=== DATA SUPPLIED ===
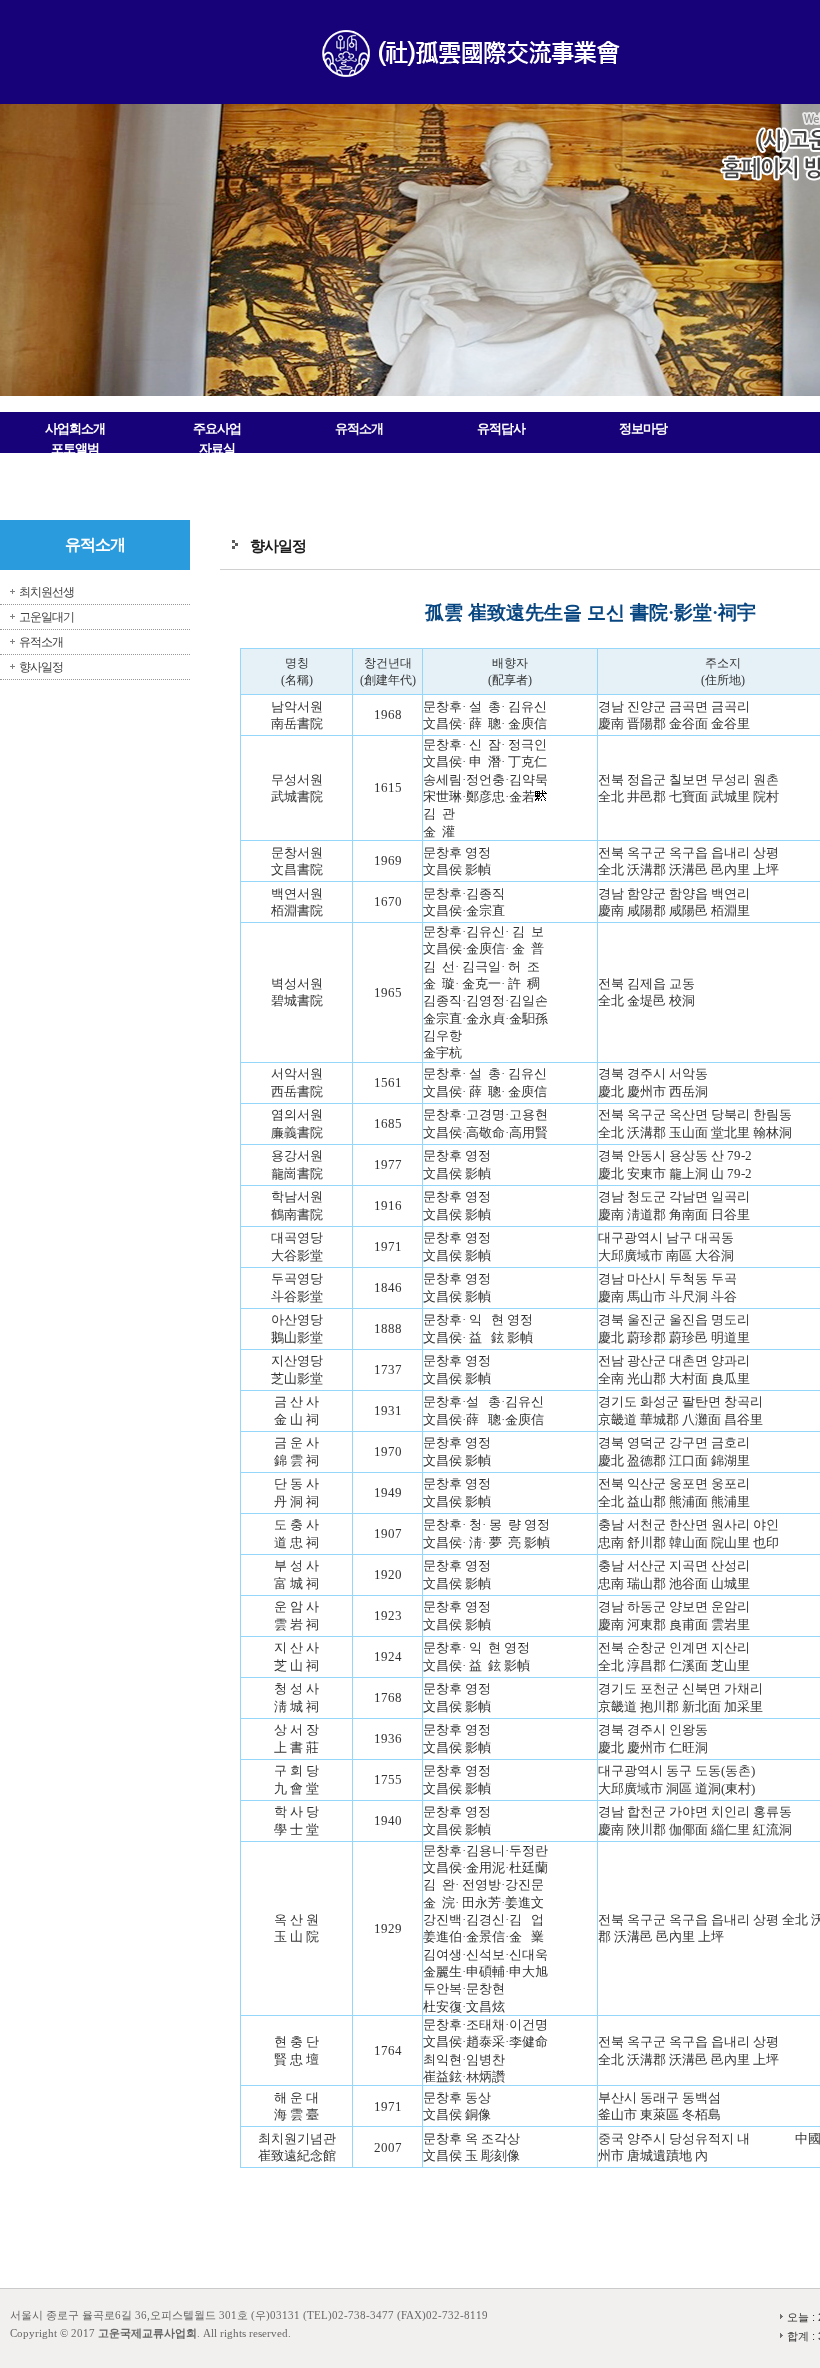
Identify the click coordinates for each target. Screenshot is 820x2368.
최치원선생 (46, 592)
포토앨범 (75, 448)
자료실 (217, 448)
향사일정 (41, 667)
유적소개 (359, 428)
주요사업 (217, 428)
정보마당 (643, 428)
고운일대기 (46, 617)
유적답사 (501, 428)
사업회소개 (75, 428)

=== REQUIREMENT ===
Repeat the listing above word for word and leave its images out.

=== YOUR SOLUTION ===
Identify the click coordinates for each target. Screenshot is 820x2368.
최치원선생 (46, 592)
포토앨범 (75, 448)
자료실 (217, 448)
향사일정 (41, 667)
유적소개 (359, 428)
주요사업 (217, 428)
정보마당 (643, 428)
고운일대기 (46, 617)
유적답사 (501, 428)
사업회소개 (75, 428)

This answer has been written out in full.